### Exercise description
Pick out every line in the listing below that contains the word "accomplish" and copy each of those lines.

(Items stored from a collection)
----------------

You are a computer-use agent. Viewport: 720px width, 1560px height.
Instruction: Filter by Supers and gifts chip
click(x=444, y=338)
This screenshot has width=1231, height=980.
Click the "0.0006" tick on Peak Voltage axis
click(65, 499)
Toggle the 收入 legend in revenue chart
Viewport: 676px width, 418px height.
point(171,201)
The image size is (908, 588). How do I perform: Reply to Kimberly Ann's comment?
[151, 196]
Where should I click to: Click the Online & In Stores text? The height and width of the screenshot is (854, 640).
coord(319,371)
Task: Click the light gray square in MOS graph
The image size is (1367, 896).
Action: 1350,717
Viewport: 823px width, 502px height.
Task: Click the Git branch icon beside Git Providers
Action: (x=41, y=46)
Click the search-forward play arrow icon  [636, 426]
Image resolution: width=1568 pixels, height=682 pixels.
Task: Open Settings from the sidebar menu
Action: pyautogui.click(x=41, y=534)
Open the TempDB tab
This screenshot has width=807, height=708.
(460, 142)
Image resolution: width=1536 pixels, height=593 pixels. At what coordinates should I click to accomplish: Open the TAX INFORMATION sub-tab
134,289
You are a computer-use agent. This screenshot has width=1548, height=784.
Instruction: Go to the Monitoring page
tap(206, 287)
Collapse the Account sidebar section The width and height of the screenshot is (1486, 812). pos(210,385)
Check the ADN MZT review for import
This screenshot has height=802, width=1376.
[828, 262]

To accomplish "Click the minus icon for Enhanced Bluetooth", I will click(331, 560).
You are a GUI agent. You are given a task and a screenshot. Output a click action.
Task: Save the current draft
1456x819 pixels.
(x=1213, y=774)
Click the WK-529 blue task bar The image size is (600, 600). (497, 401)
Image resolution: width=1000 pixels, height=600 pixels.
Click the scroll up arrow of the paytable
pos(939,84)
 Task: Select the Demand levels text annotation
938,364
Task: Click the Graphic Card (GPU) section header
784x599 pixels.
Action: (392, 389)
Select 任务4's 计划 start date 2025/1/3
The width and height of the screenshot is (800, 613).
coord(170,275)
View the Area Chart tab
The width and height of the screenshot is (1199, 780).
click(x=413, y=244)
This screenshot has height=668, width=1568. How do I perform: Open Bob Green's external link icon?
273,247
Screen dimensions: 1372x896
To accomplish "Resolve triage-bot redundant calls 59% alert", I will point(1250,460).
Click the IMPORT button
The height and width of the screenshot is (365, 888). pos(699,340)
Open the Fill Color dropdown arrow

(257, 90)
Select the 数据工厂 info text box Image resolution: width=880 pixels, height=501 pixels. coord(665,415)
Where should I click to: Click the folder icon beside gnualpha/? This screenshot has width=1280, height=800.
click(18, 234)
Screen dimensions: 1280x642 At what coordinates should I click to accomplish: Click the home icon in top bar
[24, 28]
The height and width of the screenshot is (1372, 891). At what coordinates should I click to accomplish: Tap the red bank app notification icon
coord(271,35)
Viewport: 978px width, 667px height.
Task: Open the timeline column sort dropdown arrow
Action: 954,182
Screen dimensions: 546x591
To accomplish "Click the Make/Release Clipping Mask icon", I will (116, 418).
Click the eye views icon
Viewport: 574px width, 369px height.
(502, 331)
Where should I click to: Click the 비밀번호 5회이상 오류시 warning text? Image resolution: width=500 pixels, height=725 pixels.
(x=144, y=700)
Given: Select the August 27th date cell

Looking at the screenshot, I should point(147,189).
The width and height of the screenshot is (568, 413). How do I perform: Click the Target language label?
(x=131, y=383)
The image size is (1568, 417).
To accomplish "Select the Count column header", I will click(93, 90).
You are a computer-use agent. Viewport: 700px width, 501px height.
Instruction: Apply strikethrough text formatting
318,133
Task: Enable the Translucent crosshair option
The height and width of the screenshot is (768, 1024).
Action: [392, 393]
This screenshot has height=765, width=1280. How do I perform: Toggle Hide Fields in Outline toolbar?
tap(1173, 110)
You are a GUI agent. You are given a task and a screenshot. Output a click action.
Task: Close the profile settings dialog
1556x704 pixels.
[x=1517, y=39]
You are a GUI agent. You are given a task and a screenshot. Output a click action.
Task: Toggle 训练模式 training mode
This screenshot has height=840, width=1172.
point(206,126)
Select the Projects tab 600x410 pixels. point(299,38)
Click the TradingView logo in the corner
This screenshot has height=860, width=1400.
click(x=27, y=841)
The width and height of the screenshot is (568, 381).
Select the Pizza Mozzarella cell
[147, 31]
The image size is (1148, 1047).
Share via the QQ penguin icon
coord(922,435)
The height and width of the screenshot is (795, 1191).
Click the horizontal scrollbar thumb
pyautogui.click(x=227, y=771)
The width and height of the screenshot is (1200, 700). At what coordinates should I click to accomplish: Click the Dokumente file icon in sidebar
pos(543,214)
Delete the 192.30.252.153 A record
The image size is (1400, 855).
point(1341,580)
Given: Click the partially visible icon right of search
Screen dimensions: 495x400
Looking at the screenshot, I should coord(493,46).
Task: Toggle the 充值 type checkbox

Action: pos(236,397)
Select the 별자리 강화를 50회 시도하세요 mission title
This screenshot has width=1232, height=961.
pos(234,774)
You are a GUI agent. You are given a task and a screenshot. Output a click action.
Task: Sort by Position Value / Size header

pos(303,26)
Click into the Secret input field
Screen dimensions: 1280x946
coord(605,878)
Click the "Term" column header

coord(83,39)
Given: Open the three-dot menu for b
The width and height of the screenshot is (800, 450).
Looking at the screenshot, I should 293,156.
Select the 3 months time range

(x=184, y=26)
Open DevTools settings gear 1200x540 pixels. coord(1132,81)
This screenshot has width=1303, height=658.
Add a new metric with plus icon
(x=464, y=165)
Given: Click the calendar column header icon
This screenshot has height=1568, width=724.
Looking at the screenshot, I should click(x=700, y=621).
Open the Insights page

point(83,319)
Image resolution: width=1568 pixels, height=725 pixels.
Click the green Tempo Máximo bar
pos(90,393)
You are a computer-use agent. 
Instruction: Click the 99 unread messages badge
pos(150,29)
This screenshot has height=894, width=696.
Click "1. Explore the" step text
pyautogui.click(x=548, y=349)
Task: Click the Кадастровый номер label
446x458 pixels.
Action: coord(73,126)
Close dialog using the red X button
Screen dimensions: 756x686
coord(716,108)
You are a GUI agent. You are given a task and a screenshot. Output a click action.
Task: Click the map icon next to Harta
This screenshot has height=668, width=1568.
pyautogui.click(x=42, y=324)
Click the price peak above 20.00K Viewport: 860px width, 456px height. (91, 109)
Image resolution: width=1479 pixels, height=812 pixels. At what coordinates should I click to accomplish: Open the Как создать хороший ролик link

----------------

### Reply
Image resolution: width=1536 pixels, height=593 pixels. At what coordinates should I click to accomplish: Open the TAX INFORMATION sub-tab
To accomplish "Click the minus icon for Enhanced Bluetooth", I will click(331, 560).
To accomplish "Resolve triage-bot redundant calls 59% alert", I will point(1250,460).
Screen dimensions: 1280x642 At what coordinates should I click to accomplish: Click the home icon in top bar
The height and width of the screenshot is (1372, 891). At what coordinates should I click to accomplish: Tap the red bank app notification icon
To accomplish "Click the Make/Release Clipping Mask icon", I will (116, 418).
To accomplish "Select the Count column header", I will click(93, 90).
The width and height of the screenshot is (1200, 700). At what coordinates should I click to accomplish: Click the Dokumente file icon in sidebar
Image resolution: width=1479 pixels, height=812 pixels. At what coordinates should I click to accomplish: Open the Как создать хороший ролик link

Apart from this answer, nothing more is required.